I'm constructing a shader program & GL host environment that would do a relatively simple task:
- Run VS -> TCS -> TES -> GS set of shader stages on a number of triangles (patches). TES/TCS do produce additional tesselated triangles.
- Create a simple SSBO consisting of a large enough number of vec4 elements. SSBO will hold the result of tesselation, i.e. coordinates of the tesselated vertices
- During the GS run, GS would write triangle vertices onto the SSBO
in such way that individual triangle's vertices go in the strides of
three, i.e.
(triangle1, vert1)
,(triangle1, vert2)
,(triangle1, vert3)
,(triangle2, vert1)
,(triangle2, vert2)
,(triangle2, vert3)
, etc.
In order to index my SSBO I need to somehow infer the "triangleID". I read the GS/Tess specs carefully and did some experiments.
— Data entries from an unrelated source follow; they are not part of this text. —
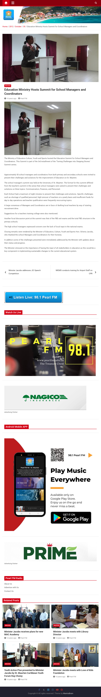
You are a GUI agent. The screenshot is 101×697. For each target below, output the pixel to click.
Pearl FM (23, 98)
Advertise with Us (11, 587)
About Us (8, 584)
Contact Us (9, 591)
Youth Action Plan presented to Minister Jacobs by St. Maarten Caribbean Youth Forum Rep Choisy (24, 673)
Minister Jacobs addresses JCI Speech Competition (25, 272)
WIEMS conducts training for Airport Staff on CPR (74, 272)
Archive (7, 86)
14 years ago (11, 98)
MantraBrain (68, 693)
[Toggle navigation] (13, 3)
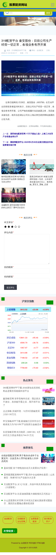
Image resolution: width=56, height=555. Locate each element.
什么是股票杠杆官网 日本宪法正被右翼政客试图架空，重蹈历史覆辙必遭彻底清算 (28, 502)
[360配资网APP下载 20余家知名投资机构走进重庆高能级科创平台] (48, 390)
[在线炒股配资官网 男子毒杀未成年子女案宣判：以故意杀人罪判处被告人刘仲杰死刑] (48, 458)
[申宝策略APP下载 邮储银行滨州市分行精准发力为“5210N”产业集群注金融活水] (48, 423)
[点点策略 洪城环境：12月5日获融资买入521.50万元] (48, 413)
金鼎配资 (8, 518)
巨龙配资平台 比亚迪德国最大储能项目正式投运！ (28, 493)
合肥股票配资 (34, 520)
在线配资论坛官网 (21, 520)
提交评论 (10, 287)
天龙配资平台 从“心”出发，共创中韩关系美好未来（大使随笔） (27, 486)
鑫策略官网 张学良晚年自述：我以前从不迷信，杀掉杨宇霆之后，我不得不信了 (22, 402)
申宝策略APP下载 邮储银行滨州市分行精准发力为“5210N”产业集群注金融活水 (22, 422)
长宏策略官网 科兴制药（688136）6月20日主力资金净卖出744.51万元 (21, 433)
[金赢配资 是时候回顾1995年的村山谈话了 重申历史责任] (13, 194)
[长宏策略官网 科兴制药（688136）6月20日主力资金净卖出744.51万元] (48, 434)
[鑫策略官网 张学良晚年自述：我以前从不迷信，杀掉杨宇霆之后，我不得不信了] (48, 402)
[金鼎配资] (15, 4)
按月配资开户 (48, 520)
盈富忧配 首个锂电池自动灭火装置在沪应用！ (26, 467)
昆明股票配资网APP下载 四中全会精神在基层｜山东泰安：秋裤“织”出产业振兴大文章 (29, 476)
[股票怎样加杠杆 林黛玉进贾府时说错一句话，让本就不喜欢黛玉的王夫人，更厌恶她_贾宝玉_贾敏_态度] (42, 166)
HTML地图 (40, 543)
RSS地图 (32, 543)
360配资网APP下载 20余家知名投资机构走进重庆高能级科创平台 (21, 389)
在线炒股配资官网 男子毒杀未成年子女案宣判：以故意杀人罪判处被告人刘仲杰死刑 (20, 458)
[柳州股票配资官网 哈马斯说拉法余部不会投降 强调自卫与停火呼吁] (13, 166)
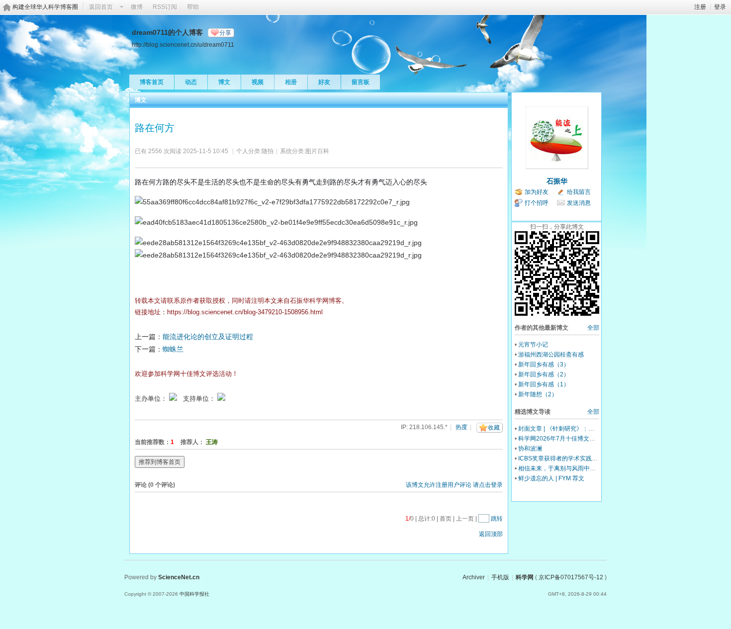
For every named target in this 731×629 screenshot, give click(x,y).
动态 (191, 82)
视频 (258, 82)
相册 (291, 82)
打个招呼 (536, 202)
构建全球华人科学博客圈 (45, 6)
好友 (324, 82)
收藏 (494, 427)
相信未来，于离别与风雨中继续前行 (566, 468)
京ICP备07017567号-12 (571, 577)
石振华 (557, 181)
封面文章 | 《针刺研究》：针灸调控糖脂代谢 (577, 428)
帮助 (193, 6)
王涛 (212, 442)
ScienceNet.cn (178, 577)
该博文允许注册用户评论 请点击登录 (454, 484)
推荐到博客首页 (160, 461)
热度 (461, 427)
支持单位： (200, 398)
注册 (700, 6)
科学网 (525, 577)
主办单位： (151, 398)
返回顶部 (491, 534)
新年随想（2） (537, 394)
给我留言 (579, 191)
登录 (720, 6)
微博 (137, 6)
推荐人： (192, 442)
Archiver (473, 577)
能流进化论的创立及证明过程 (208, 337)
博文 (224, 82)
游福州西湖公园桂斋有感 (551, 354)
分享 (225, 32)
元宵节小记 (533, 344)
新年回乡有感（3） (543, 364)
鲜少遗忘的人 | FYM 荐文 (551, 478)
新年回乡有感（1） (543, 384)
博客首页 (152, 82)
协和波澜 (530, 448)
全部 (593, 327)
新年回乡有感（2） (543, 374)
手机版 (500, 577)
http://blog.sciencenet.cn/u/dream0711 (183, 44)
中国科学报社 (194, 594)
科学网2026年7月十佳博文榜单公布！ (568, 438)
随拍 (268, 151)
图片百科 (317, 151)
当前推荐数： (153, 442)
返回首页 (101, 6)
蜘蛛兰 (173, 349)
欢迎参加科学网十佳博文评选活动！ (186, 373)
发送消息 (579, 202)
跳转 (497, 518)
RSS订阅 (165, 6)
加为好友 (536, 191)
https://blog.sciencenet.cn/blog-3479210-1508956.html (245, 312)
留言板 (360, 82)
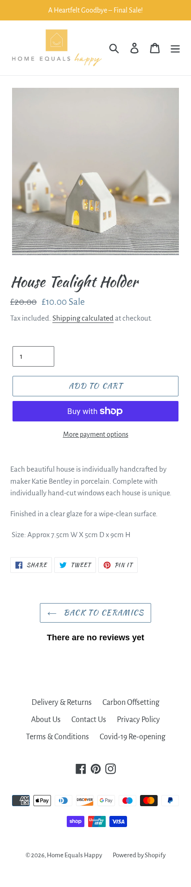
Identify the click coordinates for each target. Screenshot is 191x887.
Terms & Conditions (57, 737)
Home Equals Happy (74, 855)
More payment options (95, 434)
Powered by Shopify (139, 855)
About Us (46, 720)
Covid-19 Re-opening (133, 737)
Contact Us (88, 720)
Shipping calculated (83, 318)
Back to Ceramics (102, 612)
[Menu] (175, 48)
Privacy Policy (138, 720)
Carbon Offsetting (130, 702)
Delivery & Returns (62, 702)
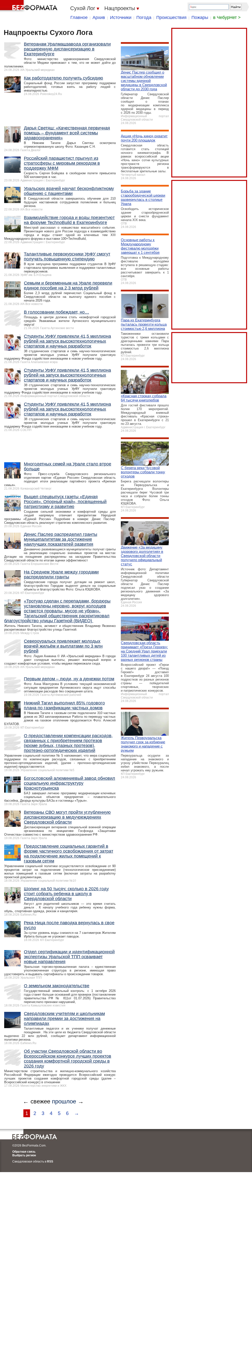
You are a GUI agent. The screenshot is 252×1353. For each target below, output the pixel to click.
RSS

It seems GS built-in inputs just don't have it. gl_PrimitiveIDIn seems to refer to the original index of the triangle as seen in vertex shader and it's not getting incremented during the tessellation.
Finally I came to the idea/workaround of having another SSBO that would have a "primitive counter" that would get incremented with atomicAdd(primCount, 1)
each time GS is executed:
layout ( triangles ) in;
layout ( triangle_strip, max_vertices = 3 ) out;
layout(std140, binding = 1) buffer AuxSSBO {
int primCount;
int lock;
int pad2;
int pad3;
};
layout(std140, binding = 2) writeonly buffer TrianglesSSBO {
writeonly vec4 pos[];
};
void main() {
int idx = atomicAdd(primCount, 1);
for (int i = 0; i < 3; ++i) {
gl_Position = gl_in[i].gl_Position;
gl_PrimitiveID = gl_PrimitiveIDIn;
pos[3 * idx + i] = vec4(gl_Position.xyz, 1.0);
EmitVertex();
}
EndPrimitive();
}
Yesterday I spent tons of time on perfecting the code above as I was getting all sorts of racing conditions on the way. Now, it seems, it does the trick on my GPU/driver, but I'm not entirely sure it's 100% correct.
So my first question is:
- What's the best way to infer the triangle index in my case and is the code above racing-cond free?
My second question is regarding performance:
- I have another implementation of my task, based on transform feedback objects & buffers and I must say it works 4 times faster (2.0 ms vs 0.5 ms per frame). I wonder why SSBO backend is so much slower than TF counterpart and is there something I can do in order to make it run faster?
P.S. full code is here: https://pastebin.com/SagKZEyi
P.S.S Updated code with DrawArraysIndirect() is here: https://gist.github.com/lhog/432af74ba41259e062f18910b5904684
Thanks!